═══ DATA FOR THIS TASK ═══

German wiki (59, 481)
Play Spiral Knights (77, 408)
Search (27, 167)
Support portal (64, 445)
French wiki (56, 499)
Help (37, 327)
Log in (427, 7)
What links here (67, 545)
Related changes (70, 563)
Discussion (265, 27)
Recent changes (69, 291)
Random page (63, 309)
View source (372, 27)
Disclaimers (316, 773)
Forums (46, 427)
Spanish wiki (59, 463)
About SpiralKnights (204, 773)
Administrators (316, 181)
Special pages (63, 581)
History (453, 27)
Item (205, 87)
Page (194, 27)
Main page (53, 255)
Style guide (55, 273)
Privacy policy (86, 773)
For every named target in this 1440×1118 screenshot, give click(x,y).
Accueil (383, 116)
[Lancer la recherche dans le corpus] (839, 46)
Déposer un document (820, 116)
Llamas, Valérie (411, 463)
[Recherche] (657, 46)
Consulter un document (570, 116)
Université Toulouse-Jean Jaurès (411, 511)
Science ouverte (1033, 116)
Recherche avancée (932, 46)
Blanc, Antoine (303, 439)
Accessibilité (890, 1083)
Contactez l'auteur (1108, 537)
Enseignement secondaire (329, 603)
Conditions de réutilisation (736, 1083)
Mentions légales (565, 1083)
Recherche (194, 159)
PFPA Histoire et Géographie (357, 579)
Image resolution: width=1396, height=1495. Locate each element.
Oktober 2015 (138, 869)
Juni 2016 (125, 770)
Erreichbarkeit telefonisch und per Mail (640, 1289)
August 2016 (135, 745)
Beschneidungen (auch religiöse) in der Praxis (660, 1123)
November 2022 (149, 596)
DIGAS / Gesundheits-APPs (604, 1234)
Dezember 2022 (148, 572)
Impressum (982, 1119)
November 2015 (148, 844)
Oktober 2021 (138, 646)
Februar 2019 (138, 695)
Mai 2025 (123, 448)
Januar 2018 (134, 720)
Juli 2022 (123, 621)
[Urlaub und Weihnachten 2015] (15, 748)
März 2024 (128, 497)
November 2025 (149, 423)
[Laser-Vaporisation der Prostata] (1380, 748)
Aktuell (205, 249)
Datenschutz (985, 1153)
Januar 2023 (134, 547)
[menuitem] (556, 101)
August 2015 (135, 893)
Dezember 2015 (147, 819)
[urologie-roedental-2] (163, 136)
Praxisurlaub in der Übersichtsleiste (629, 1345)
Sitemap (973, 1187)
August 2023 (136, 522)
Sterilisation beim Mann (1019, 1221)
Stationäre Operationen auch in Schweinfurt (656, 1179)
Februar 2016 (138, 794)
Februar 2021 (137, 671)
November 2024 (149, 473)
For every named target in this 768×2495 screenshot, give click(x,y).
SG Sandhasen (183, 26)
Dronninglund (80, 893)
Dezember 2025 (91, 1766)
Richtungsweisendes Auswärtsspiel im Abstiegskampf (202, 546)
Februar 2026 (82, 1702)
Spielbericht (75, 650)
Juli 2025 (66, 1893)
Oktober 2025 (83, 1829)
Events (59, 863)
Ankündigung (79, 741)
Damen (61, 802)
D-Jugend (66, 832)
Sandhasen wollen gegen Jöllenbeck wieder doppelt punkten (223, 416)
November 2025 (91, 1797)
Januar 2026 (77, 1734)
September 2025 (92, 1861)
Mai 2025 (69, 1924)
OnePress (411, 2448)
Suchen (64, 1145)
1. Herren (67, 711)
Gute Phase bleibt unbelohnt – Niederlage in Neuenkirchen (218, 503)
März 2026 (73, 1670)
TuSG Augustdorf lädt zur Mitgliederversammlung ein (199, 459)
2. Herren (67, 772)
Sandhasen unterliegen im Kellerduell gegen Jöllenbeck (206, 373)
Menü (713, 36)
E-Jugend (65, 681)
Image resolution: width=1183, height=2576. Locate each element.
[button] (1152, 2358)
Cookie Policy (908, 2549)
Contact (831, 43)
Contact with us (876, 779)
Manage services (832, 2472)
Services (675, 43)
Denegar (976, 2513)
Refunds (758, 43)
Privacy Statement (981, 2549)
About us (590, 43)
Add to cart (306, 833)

═══

- _TASK DIRECTIONS_: Reproduce every line of the listing above verbatim, from first to last.

- _FULL RESPONSE_:
German wiki (59, 481)
Play Spiral Knights (77, 408)
Search (27, 167)
Support portal (64, 445)
French wiki (56, 499)
Help (37, 327)
Log in (427, 7)
What links here (67, 545)
Related changes (70, 563)
Discussion (265, 27)
Recent changes (69, 291)
Random page (63, 309)
View source (372, 27)
Disclaimers (316, 773)
Forums (46, 427)
Spanish wiki (59, 463)
About SpiralKnights (204, 773)
Administrators (316, 181)
Special pages (63, 581)
History (453, 27)
Item (205, 87)
Page (194, 27)
Main page (53, 255)
Style guide (55, 273)
Privacy policy (86, 773)
For every named target in this 1440×1118 screenshot, give click(x,y).
Accueil (383, 116)
[Lancer la recherche dans le corpus] (839, 46)
Déposer un document (820, 116)
Llamas, Valérie (411, 463)
[Recherche] (657, 46)
Consulter un document (570, 116)
Université Toulouse-Jean Jaurès (411, 511)
Science ouverte (1033, 116)
Recherche avancée (932, 46)
Blanc, Antoine (303, 439)
Accessibilité (890, 1083)
Contactez l'auteur (1108, 537)
Enseignement secondaire (329, 603)
Conditions de réutilisation (736, 1083)
Mentions légales (565, 1083)
Recherche (194, 159)
PFPA Histoire et Géographie (357, 579)
Image resolution: width=1396, height=1495. Locate each element.
Oktober 2015 (138, 869)
Juni 2016 (125, 770)
Erreichbarkeit telefonisch und per Mail (640, 1289)
August 2016 (135, 745)
Beschneidungen (auch religiöse) in der Praxis (660, 1123)
November 2022 (149, 596)
DIGAS / Gesundheits-APPs (604, 1234)
Dezember 2022 (148, 572)
Impressum (982, 1119)
November 2015 (148, 844)
Oktober 2021 (138, 646)
Februar 2019 (138, 695)
Mai 2025 (123, 448)
Januar 2018 (134, 720)
Juli 2022 (123, 621)
[Urlaub und Weihnachten 2015] (15, 748)
März 2024 (128, 497)
November 2025 (149, 423)
[Laser-Vaporisation der Prostata] (1380, 748)
Aktuell (205, 249)
Datenschutz (985, 1153)
Januar 2023 (134, 547)
[menuitem] (556, 101)
August 2015 (135, 893)
Dezember 2015 (147, 819)
[urologie-roedental-2] (163, 136)
Praxisurlaub in der Übersichtsleiste (629, 1345)
Sitemap (973, 1187)
August 2023 (136, 522)
Sterilisation beim Mann (1019, 1221)
Stationäre Operationen auch in Schweinfurt (656, 1179)
Februar 2016 (138, 794)
Februar 2021 (137, 671)
November 2024 (149, 473)
For every named target in this 768×2495 screenshot, give click(x,y).
SG Sandhasen (183, 26)
Dronninglund (80, 893)
Dezember 2025 (91, 1766)
Richtungsweisendes Auswärtsspiel im Abstiegskampf (202, 546)
Februar 2026 (82, 1702)
Spielbericht (75, 650)
Juli 2025 (66, 1893)
Oktober 2025 (83, 1829)
Events (59, 863)
Ankündigung (79, 741)
Damen (61, 802)
D-Jugend (66, 832)
Sandhasen wollen gegen Jöllenbeck wieder doppelt punkten (223, 416)
November 2025 (91, 1797)
Januar 2026 (77, 1734)
September 2025 (92, 1861)
Mai 2025 (69, 1924)
OnePress (411, 2448)
Suchen (64, 1145)
1. Herren (67, 711)
Gute Phase bleibt unbelohnt – Niederlage in Neuenkirchen (218, 503)
März 2026 (73, 1670)
TuSG Augustdorf lädt zur Mitgliederversammlung ein (199, 459)
2. Herren (67, 772)
Sandhasen unterliegen im Kellerduell gegen Jöllenbeck (206, 373)
Menü (713, 36)
E-Jugend (65, 681)
Image resolution: width=1183, height=2576. Locate each element.
[button] (1152, 2358)
Cookie Policy (908, 2549)
Contact (831, 43)
Contact with us (876, 779)
Manage services (832, 2472)
Services (675, 43)
Denegar (976, 2513)
Refunds (758, 43)
Privacy Statement (981, 2549)
About us (590, 43)
Add to cart (306, 833)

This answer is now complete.